Once the tulips started pushing up through the soil, I thought I could happily suspend my worries about losing power. It’s largely a winter phenomenon, right? But the memory of last summer’s Derecho lingers, with its week-long power outage during a wicked heat wave, and I'm left wondering what challenges the coming months and years have in store for us.
Surely, there’s something to be done to prevent the loss of power in storms. Why don’t they bury all the lines? Why don’t they do a better job of maintaining the right-of-way, and keeping threatening trees away from the power lines?
The good news is that, in new subdivisions, power lines are almost always installed below ground. The bad news is that, according to a 2005 Virginia State Corporation Commission study, the cost of burying the existing (as of 2005) 96,830 miles of Virginia’s electric distribution lines would be $83.3 billion.
That works out to about $27,000 per customer. Not a surcharge I would like to see on my electric bill.
So, forget that.
But what about better maintenance of the right-of-way around the electrical lines? Dominion Power’s right-of-way is 30 feet. That’s 15 feet on either side of the lines. Think about it: If a big tree is 15 feet away and falls toward the line, chances are someone’s going to lose power. Even with a well-maintained right-of-way, trees just beyond the 15-foot line are a constant threat to our power supply.
Well, maybe we’ll get lucky, and have fewer storms. Could happen, right? Not likely, according to a depressing section on the Environmental Protection Agency’s website, where they project the ways in which our climate is likely to continue to change over the coming years.
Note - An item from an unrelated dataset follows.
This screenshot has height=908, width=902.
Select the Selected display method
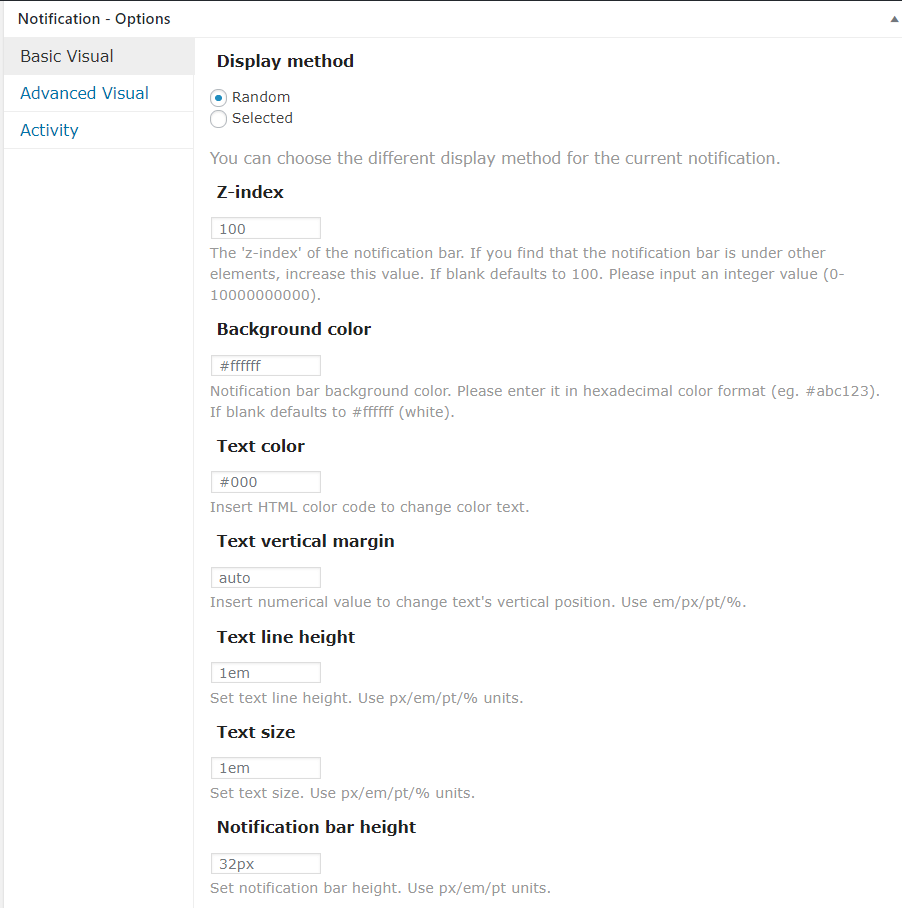pyautogui.click(x=219, y=119)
Here are a few highlights:
· Heavy precipitation events will likely be more frequent.
· The intensity of Atlantic hurricanes is likely to increase as the ocean warms.
· The strongest cold-season storms are projected to become stronger and more frequent.
My thoughts keep returning to that 3am display of silent fireworks, when many thousands of Albemarle residents were suddenly without heat, light, and running water.
With a long-term forecast that foresees stronger storms to topple trees and zap our power lines, the best we can do is be prepared for self-reliance with alternatives like generators, woodstoves, canned food, and bottled water.